Es war musikalisch eine der beeindruckendsten Rückkehren der letzten Jahren. Nicht zuletzt, weil die Pause so lang war und das Resultat so gelungen. Mission Of Burma klingen auf „ONoffON“ so frisch wie am ersten Tag. Zwischen diesem und ihrer Rückkehr war so einiges geschehen. Im Grunde liegt dazwischen eine Lebensspanne in Indie-Rock. Als MOB damals ihre ersten Aufnahmen und Touren machten, gab es keinen Untergrund mit einer funktionierenden Logistik aus Labels, Vertrieben, Veranstaltern und Medien.

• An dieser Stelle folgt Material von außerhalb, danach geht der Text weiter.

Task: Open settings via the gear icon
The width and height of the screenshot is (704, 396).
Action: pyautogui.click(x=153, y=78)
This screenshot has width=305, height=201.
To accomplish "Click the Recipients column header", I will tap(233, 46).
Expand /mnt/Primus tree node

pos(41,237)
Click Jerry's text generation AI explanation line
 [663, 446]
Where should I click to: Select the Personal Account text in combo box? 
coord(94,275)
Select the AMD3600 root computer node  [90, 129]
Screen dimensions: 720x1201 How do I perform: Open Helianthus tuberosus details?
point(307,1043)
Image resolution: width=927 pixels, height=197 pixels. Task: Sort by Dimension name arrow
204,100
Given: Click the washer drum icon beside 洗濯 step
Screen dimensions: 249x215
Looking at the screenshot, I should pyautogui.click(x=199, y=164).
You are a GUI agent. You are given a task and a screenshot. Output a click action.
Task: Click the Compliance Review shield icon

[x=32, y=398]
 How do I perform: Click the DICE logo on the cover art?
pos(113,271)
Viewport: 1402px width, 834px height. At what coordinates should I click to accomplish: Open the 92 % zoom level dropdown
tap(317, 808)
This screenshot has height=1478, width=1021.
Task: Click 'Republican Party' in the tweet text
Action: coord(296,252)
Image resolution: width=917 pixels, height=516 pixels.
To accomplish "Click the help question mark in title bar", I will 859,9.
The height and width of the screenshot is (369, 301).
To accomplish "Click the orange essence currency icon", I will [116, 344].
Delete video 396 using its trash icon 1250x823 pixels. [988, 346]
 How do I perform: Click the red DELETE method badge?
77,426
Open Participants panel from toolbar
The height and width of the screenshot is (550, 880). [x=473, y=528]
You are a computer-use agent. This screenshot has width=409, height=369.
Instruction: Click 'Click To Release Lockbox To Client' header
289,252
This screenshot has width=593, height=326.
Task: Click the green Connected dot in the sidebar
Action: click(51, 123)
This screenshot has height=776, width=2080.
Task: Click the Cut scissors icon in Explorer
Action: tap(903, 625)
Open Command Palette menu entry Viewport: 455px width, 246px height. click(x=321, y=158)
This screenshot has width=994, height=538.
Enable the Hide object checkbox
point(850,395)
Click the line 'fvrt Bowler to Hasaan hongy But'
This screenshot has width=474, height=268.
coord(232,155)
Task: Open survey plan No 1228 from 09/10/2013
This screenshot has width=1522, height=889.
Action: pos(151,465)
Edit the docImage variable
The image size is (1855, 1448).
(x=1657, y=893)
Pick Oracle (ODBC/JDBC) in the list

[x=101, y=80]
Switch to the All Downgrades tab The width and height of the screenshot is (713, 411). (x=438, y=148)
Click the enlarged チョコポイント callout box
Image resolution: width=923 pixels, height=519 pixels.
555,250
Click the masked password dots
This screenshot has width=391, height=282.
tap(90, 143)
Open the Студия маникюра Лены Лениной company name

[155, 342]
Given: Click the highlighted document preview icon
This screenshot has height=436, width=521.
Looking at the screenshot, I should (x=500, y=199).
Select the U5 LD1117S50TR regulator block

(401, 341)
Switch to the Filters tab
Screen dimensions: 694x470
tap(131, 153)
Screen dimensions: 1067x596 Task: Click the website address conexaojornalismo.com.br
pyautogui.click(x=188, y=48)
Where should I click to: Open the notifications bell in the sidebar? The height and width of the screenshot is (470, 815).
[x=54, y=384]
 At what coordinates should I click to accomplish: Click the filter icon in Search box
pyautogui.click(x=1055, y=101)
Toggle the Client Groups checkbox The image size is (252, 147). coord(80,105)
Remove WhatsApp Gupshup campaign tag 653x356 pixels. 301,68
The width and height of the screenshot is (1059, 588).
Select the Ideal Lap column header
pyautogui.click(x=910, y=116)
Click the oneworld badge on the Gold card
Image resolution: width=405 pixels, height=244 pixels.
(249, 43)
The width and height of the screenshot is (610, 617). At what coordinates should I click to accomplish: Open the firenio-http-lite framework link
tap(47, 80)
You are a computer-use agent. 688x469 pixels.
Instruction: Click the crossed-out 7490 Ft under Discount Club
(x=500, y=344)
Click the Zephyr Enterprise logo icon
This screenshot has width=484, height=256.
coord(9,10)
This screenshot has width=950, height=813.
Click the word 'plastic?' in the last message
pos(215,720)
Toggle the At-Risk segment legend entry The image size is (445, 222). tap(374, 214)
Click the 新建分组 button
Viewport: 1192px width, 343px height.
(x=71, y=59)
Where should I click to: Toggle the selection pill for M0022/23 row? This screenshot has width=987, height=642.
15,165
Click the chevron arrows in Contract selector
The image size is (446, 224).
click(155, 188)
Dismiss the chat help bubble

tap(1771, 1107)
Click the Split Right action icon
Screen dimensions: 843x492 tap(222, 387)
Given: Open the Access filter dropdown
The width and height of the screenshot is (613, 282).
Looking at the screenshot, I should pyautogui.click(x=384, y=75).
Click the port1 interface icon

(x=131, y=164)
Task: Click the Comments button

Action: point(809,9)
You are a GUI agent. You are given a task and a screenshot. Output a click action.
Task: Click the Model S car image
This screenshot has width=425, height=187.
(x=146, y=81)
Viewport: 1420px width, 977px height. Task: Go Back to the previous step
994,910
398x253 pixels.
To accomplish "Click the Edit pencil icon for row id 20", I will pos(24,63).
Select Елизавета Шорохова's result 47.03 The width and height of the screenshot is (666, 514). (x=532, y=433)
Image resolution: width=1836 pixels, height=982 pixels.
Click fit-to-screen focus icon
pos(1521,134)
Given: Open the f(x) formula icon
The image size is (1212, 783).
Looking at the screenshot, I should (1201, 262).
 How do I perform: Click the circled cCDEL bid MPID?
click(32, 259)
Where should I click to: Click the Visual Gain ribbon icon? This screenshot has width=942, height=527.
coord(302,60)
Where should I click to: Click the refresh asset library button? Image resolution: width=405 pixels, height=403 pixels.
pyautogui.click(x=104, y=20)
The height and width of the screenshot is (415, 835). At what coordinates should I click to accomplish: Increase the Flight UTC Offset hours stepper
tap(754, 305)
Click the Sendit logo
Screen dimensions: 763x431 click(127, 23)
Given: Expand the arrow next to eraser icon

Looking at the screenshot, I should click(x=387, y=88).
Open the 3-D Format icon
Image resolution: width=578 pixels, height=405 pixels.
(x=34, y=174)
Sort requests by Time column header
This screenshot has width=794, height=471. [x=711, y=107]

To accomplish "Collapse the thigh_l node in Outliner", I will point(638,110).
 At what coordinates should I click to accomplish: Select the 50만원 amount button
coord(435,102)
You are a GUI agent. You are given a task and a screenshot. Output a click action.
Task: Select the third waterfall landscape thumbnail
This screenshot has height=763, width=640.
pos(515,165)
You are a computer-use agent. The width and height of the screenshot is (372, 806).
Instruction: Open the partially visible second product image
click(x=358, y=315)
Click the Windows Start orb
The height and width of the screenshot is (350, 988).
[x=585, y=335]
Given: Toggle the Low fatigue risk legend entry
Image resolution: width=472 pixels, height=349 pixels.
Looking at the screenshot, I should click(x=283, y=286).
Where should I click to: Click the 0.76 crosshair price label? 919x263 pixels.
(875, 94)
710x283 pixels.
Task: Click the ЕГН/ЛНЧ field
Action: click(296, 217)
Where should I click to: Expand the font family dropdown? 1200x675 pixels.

Dann kam die kreative Blüte dessen, was irgendwann mit Black Flag, SST und anderen begann, die Zerfaserung in unzählige Subszenen und -genres, die ersten Flirts mit dem Overground und schließlich das Jahr als Punk broke.

Wir kennen die Geschichte. Von Squirrel Bait führte eine Linie hin zu dem, was man Post-Rock nannte. Und Indie-Rock war für eine lange Zeit ein ziemlicher Witz. Ein paar Überlebende wie J. Mascis, Bob Mould, Mike Watt, Steve Albini und Sonic Youth wussten ihren Status dafür zu benutzen, neue Wege zu gehen oder zumindest mit einer gewissen Störrigkeit an dem eigenen Weg festzuhalten. Die Mitglieder von MOB stehen für verschiedene Modelle, damit umzugehen. Roger Miller wandte sich, Tinnitus-geplagt, eher leiseren Dingen zu, gleichzeitig aber auch abgelegeneren. Seine Solo-Alben am Klavier enthielten schon einmal ein Stück von Sun Ra. Martin Swope spielte mit Miller in Birdsongs Of The Mezosoic und lebt nun auf Hawaii.

Clint Conley zog sich eher zurück, wirkte als Musiker und Produzent am ersten Album von Yo La Tengo mit und spielt derzeit auch noch bei Consonant mit Chris Brokaw (Come, The New Year), Peter Prescott blieb dem alten Ding noch am ehesten treu, machte mit Volcano Suns ein paar tolle und einige weniger tolle Alben und spielte in Bands wie Kustomized oder Peer Group.

So hätte es weitergehen können, ging es aber nicht. Eines Tages gerüchtete es von MOB-Shows und schließlich von einem neuen Album. Peter Prescott, MOB-Schlagzeuger, erklärt, warum das sein musste. Dabei erweist er sich als äußerst sympathischer, unkomplizierter und humorvoller Gesprächspartner.
Dietmars Frage, warum sie immer noch Mission Of Burma hießen, wo doch Burma jetzt Myanmar heißt, musste ich als erstes weiter geben. Da lacht er erst einmal herzhaft und freut sich geradezu diebisch. Anscheinend ist ihnen der Gedanke nie gekommen. Nun ja, man heiße eben so.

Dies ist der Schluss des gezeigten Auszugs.